The price for the European finance ministers to unblock this morning the aid of 130,000 million euros includes important assignments

Greece will have to pay with more than money the loan that the countries of the eurozone and the International Monetary Fund have promised to avoid the risk of bankruptcy once again.

The price for the European finance ministers to unblock this morning the help of 130,000 million euros includes important cessions of national sovereignty that Germany and Holland claimed essentially to maintain their financial assistance.

They have been part of their conditions for, today at five in the morning, after thirteen hours of meeting in Brussels, give the green light to the second rescue plan of Greece.

This aid will be completed with around 107,000 million in debts that their private creditors have pledged to forgive him to collaborate in the difficult cause that, at some point, the country becomes financially independent again.

The external control of the Greek budgetary decisions was one of the issues that complicated the negotiation of the Eurogroup. “The best way to control Greece is through money,” said Dutch finance minister Jan Kees de Jager at the start of the meeting.

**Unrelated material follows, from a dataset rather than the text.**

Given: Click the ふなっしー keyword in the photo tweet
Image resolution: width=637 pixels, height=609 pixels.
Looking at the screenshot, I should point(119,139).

“A country remains sovereign to some extent” when it receives international financial assistance. If Greece “has the right” to hold elections in April, he added, the countries that lend it money are also entitled to control how it is spent.

“I understand that this is not very popular in Greece,” De Jager concluded, echoing demands imposed by Germany although, for obvious political reasons, he can not afford to express it so clearly in public.

Finally, Athens has given in. The experts of the European Commission will have “a reinforced and permanent presence on the ground”, as well as Troika officials (ECB, IMF and EC), which will “substantially strengthen” their presence in Greece to detect and neutralize any deviation in time budget, has explained at dawn, in a press conference, the president of the Eurogroup, Jean Claude Juncker.

This international protection will be completed with the use of an armored bank account where the EU and the IMF will promptly deposit the money that the Greek government needs to pay its external debts, in order to guarantee that the country will honor its commitments with its creditors. and the loan is not spent on, for example, “financing an immense administration financed by cheap loans”, as requested this morning by Olli Rehn, European Affairs Commissioner.

This measure, they argue, will prevent Greece from spending more than it enters and would force it to make more restrictive budgets, and according to its financial situation.

It will be a temporary measure until Greece carries out the legal and also constitutional reform necessary to give absolute priority to the payment of the debt. This is what Spain has done, preventively, through the constitutional reform approved in August in an attempt to calm the markets.

In the case of Greece, a country whose politicians are immensely distrustful, the risk of this option for the EU is that at any moment a government cancels this provision.

The objective of these new mechanisms of external control, which imply a cession of sovereignty without equal in Europe, is to neutralize once and for all the capacity of Greece to threaten to bankrupt its eurozone partners every six months, as it has happened since May 2010, it was agreed to give the first loan of 100,000 million euros.

The most laborious point of the negotiations consisted in trying to limit the cost of the second rescue plan to 130,000 million euros, as agreed to do in October last year. But since then Greece’s economic recession has worsened and the price of the bailout has grown parallel to the wrath of the Greeks.

Given the refusal of northern countries to contribute one euro more than expected, the Eurogroup negotiated adjustments on all fronts.

European central banks that have bought Greek debt will reverse their profits in the country’s rescue plan, a measure valued at 1,800 million euros.

The interest rate charged for the loans will also be lowered (from 3% to 1.5%) so that the country (and the rescue plan) will save 1,400 million euros.

The European Central Bank will contribute with a similar mechanism with 1,800 million. Finally, Greece’s private creditors have reluctantly agreed to take greater losses than anticipated in their investments in their debt bonds: 53% instead of 50% previously negotiated.

The restructuring of the debt should be effective in the coming weeks.

Despite all these adjustments, the eurozone has been unable to guarantee that the Greek public debt will be below 120% in 2020, the level that was considered sustainable and guarantee of the solvency of the country.

The financial creativity exercises of the Eurogroup place it at 120.5% in eight years, compared to the current 160%. But the report of the troika on the effectiveness of the program puts in doubt this objective and emphasizes that the whole plan is prone to suffer accidents and deviations.

The 130,000 million euro loan agreed by the Eurogroup and the IMF will be paid to Greece until 2014; this help is added to the 100,000 already delivered so far and the other 100,000 that the bank has forgiven.

What will happen next in Greece? The key is, as the Spanish Minister of Economy Luis De Guindos said yesterday, is that the country recovers capacity to grow and create employment: “If Greece does not grow again in the coming months, if it is not able to return to the markets by itself, then the problems will be reproduced, “he warned.